> EXERCISE GOAL
Beginning with the line that contains "Given: Click the", repeat each line exactly through the end of the listing below. Pictures stay out.
# # # # # # #
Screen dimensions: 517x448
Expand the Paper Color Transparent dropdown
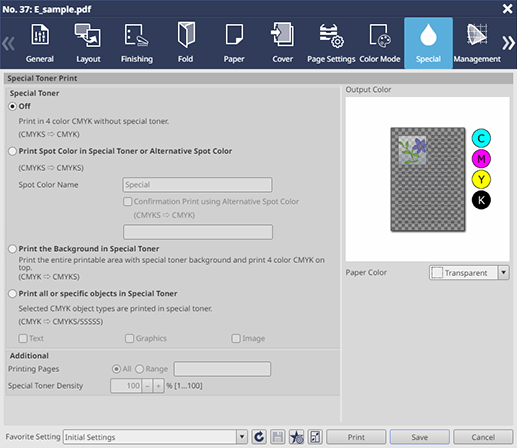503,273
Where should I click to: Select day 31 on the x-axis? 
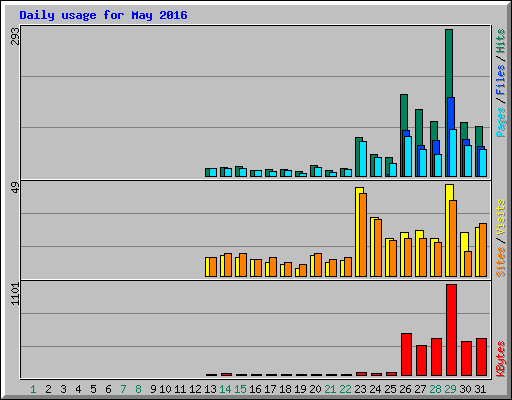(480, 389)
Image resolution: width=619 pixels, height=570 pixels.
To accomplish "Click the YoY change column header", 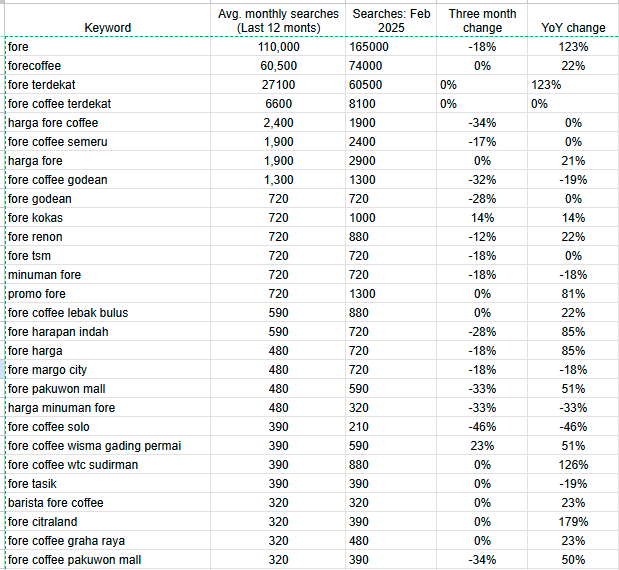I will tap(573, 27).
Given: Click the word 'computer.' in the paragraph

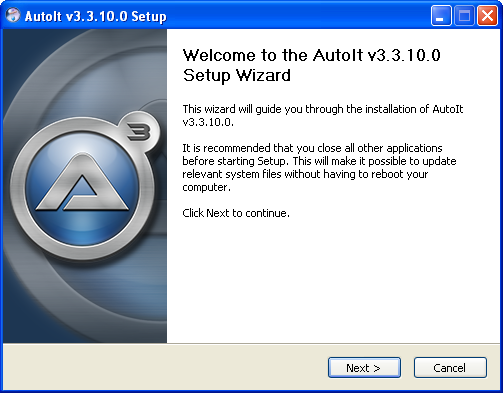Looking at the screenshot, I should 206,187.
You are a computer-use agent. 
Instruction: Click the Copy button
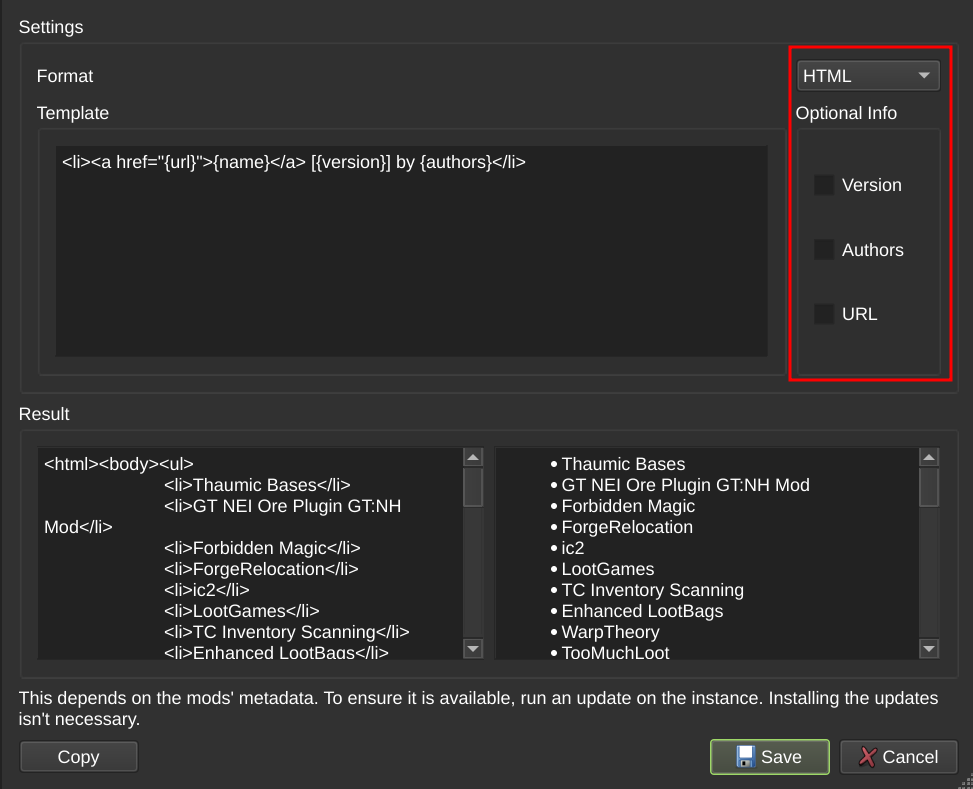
# # # # # # #
> EXPECTED ANSWER
Given: Click the word 'computer.' in the paragraph

Looking at the screenshot, I should 206,187.
You are a computer-use agent. 
Instruction: Click the Copy button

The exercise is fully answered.